When Siggi Hilmarsson moved to New York City from Reykjavik, Iceland, in 2002, he quickly grew nostalgic for the thick skyr yogurt he grew up eating as a kid. At the time, all the yogurt in the U.S. was so runny and packed with sugar, he couldn’t stomach it. Hilmarsson was getting his MBA at Columbia and went on to take a job as a consultant for Deloitte. But his hankering for skyr, the thick tart yogurt traditional to Iceland, never faded.
In 2004, Hilmarsson’s mother faxed some recipes for skyr from her local library in Iceland, and he began tinkering in the kitchen of his Manhattan loft. The first batch was terrible and the next couple were hit or miss. Hilmarsson quickly learned that making yogurt requires controlled temperatures he couldn’t get in his drafty Tribeca loft.

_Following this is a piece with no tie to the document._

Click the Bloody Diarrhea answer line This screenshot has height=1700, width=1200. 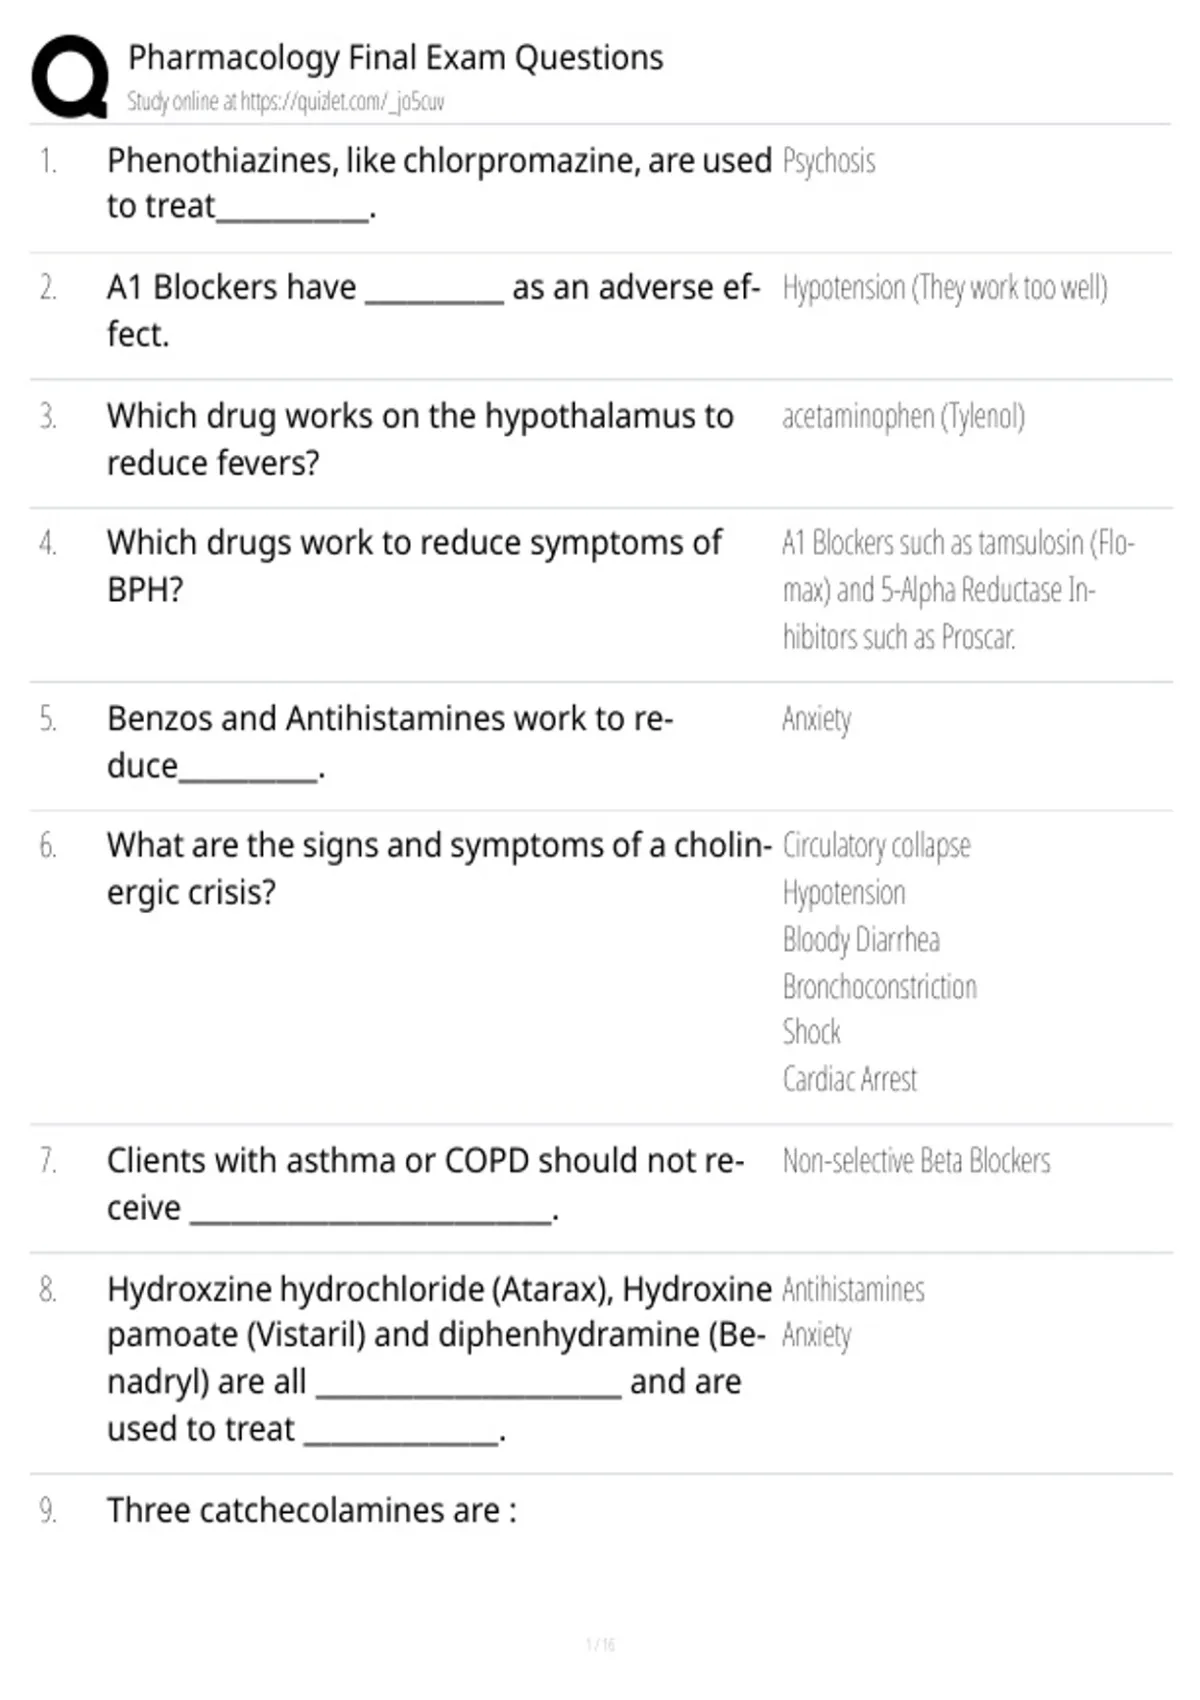[861, 940]
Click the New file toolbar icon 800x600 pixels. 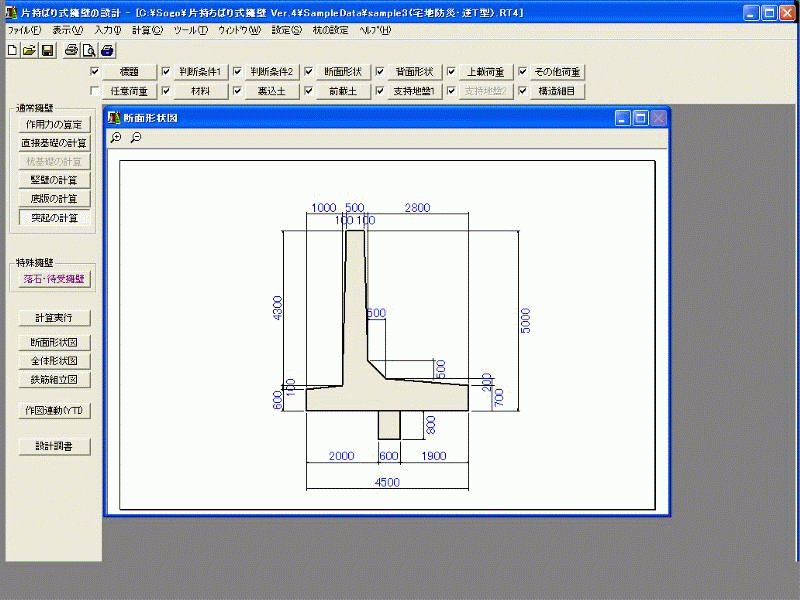pos(12,50)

The following winter, Hilmarsson told his boss at Deloitte he was going on a ski trip, and instead went upstate to a university dairy plant he rented out for three days. There he made his first batch of professional yogurt. He still didn’t know if this was a nerdy hobby or a viable business idea. He just wanted to make tasty yogurt.
After three days, he had 300 containers of skyr on his hands. All that yogurt wouldn’t fit in his fridge, so Hilmarsson started giving it away. He gave samples to a friend who worked at Murray’s Cheese, an artisanal dairy shop in Manhattan. Not long after, the store’s buying committee reached out to Hilmarsson wanting to start selling Siggi’s. He gave some skyr to a former business school professor at Columbia who wanted to invest in the business. With his first customer and investor in hand, Hilmarsson decided to quit his consulting job and give yogurt making a fair chance as a business.
That first year, Siggi’s made it into 15 stores in New York. Hilmarsson was pleased with the company’s progress. Then he got a call that changed everything. Whole Foods wanted to stock Siggi’s in all its stores across the country. “When we went into Whole Foods, I realized maybe I’m not just going to be a cool yogurt guy in New York,” Hilmarsson says. And he was right. Today Siggi’s is sold in 8,800 stores around the country.
That initial call from Whole Foods in 2007 caught Hilmarsson off guard. He’d given some samples to a yoga retreat in the Hamptons, where, unbeknownst to him, one of the participants happened to work at Whole Foods. When Hilmarsson found out the retailer wanted to sell Siggi’s in its stores across the country, he wasn’t sure how to move forward at first. The increase in production was overwhelming. “The yogurt became a lot more successful than we expected at the time,” he says.
Hilmarsson decided to start selling at Whole Foods on the East Coast in the first half of 2008 before expanding to the entire country. But he quickly discovered the dairy facility he was working with in New York didn’t have enough cooling equipment to store the product, and Hilmarsson had to make the painful decision to stop producing and shipping yogurt until the company was better equipped.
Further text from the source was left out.